In cotton pellet granuloma model the animals were divided into three groups as described in the carrageenan induced paw edema model. The method of Penn et al [ 10] with slight modification was used. The ani mals were anaesthetized with pentobarbitone (30 mg/kg. s.c.). The back skin was shaved and disinfected with 70% ethanol. An incision was made in the lumbar region. Subcutaneous tunnels were formed by a blunted forceps and a sterilized, pre weighed cotton pellet was placed on both sides in the scapular region. The animals were treated with indomethacin (10 mg/kg, p.o.) and ethanolic extract of M. indica for 7 days. Then, the pellets were dissected out and dried until the weight remained constant. The net dry weights, i.e. after subtracting the weight of the cotton pellet were determined.

Statistical Analysis

All values were expressed as mean±SEM. The data were statistically analyzed using one way ANOVA followed by Newman Keul’s multiple range test and differences below p < 0.05 are considered as significant.

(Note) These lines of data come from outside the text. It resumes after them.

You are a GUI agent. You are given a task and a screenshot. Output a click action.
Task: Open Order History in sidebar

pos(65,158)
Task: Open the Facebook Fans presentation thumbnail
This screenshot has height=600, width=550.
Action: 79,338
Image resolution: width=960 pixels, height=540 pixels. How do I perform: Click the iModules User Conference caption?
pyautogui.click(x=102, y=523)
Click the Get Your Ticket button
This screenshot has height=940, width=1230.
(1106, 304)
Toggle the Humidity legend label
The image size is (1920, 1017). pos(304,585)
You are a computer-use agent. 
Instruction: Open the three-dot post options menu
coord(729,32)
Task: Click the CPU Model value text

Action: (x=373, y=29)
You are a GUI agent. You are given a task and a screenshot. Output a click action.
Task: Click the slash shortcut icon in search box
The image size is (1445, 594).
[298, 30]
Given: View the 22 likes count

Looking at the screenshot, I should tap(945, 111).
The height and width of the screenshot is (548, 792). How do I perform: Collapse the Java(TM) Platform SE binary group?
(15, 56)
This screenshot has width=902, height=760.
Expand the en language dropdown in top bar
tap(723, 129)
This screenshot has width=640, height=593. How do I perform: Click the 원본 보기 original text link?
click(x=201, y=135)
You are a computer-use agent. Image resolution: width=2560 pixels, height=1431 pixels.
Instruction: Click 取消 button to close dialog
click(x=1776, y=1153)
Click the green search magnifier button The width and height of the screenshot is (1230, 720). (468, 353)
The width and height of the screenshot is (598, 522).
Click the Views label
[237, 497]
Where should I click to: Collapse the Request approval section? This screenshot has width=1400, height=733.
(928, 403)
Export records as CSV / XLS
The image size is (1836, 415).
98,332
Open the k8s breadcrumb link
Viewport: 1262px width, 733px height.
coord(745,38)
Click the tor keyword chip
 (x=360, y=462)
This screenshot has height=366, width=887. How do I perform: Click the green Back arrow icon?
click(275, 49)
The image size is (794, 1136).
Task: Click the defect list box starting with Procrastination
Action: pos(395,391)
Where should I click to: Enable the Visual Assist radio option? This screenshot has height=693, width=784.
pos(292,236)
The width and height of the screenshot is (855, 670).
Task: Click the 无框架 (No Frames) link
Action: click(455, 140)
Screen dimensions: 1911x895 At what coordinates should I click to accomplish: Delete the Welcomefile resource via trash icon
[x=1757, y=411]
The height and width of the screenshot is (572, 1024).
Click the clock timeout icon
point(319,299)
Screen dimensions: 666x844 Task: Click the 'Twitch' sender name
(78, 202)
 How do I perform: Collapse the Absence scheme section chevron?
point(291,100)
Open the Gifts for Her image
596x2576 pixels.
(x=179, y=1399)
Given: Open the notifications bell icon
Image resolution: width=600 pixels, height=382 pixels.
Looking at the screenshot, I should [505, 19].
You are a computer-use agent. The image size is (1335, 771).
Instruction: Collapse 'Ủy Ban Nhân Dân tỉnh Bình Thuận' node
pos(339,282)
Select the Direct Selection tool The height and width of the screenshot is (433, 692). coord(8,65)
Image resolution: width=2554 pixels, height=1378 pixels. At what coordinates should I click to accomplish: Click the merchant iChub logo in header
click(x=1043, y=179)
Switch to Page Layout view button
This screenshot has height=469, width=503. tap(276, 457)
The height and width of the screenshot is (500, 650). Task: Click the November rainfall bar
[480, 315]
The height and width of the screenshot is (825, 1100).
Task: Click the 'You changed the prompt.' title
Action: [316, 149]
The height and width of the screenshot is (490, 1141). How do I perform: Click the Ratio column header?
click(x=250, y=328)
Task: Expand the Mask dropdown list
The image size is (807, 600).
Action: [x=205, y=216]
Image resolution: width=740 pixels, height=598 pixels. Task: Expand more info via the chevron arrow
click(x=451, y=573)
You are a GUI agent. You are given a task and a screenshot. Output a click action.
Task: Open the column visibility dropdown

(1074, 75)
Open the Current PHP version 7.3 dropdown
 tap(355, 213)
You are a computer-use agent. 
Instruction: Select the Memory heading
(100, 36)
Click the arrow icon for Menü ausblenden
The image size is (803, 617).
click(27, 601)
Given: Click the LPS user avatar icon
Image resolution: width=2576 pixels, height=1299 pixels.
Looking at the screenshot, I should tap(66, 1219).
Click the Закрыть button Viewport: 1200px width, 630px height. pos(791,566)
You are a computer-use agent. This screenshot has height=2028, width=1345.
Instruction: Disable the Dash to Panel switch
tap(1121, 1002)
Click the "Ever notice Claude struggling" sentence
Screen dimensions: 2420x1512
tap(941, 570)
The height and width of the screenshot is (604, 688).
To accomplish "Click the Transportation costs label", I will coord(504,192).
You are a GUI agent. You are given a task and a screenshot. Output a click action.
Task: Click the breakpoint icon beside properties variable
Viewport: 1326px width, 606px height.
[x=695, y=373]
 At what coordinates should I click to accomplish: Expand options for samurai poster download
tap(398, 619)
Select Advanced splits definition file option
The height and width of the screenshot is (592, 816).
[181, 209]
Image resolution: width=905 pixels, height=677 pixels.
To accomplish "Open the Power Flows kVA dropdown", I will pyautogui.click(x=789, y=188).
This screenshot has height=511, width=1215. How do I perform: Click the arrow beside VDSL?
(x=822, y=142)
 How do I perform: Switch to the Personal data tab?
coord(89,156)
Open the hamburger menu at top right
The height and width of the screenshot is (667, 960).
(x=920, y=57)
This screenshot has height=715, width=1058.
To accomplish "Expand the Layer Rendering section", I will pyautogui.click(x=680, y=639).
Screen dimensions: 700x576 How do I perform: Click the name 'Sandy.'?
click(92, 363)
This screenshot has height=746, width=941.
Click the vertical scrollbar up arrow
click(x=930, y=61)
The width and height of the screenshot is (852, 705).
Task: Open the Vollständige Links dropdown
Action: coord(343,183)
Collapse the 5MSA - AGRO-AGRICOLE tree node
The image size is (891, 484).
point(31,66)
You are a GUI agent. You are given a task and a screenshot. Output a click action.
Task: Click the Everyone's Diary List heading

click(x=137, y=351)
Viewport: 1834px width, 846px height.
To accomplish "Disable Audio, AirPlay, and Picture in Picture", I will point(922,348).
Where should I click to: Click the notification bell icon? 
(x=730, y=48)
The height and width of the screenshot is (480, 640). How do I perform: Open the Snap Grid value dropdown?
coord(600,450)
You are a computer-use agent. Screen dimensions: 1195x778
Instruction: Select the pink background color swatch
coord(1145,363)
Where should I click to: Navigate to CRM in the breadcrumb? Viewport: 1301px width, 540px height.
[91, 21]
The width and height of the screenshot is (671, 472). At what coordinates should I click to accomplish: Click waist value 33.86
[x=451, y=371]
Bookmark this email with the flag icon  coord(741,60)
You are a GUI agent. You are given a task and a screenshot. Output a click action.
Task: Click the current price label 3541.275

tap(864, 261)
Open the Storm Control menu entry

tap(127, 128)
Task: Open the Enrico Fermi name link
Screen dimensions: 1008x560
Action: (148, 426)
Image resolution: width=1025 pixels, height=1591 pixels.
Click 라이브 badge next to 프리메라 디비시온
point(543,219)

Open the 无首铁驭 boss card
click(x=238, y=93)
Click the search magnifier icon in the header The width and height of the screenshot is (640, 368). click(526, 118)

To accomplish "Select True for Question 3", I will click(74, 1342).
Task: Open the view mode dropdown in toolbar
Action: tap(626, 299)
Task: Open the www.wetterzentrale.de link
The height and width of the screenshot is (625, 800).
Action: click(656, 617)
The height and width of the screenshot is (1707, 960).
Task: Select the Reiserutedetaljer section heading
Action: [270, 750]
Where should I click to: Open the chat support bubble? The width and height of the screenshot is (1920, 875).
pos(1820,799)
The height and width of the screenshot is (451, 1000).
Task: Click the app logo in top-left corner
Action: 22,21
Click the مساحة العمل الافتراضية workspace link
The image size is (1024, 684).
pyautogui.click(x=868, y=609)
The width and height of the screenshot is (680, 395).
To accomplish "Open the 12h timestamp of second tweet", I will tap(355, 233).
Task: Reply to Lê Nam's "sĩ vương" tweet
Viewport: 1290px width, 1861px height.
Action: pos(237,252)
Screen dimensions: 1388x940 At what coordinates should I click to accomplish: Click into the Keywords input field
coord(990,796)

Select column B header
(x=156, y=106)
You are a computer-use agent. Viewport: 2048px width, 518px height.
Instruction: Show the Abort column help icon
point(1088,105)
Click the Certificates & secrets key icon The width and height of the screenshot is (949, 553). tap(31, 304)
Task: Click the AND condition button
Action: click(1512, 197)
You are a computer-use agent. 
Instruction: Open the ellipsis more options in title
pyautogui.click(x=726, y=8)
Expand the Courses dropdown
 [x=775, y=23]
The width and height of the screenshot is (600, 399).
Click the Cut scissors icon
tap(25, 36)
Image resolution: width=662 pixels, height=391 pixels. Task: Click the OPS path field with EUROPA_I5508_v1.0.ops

The leaves of M. indica were collected from the foothill of Yercaud, Salem, air-dried and extracted by continuous hot extraction process using soxhlet apparatus. The average percentage yield of alcohol extract of M. indica was found to be 2.2 % w/w. On preliminary phytochemical screening of the leaves of M. indica revealed the presence of alkaloids, flavanoids, saponins and tannins. The LD₅₀ was found to be 1149 mg/kg for ethanolic extract of M. indica.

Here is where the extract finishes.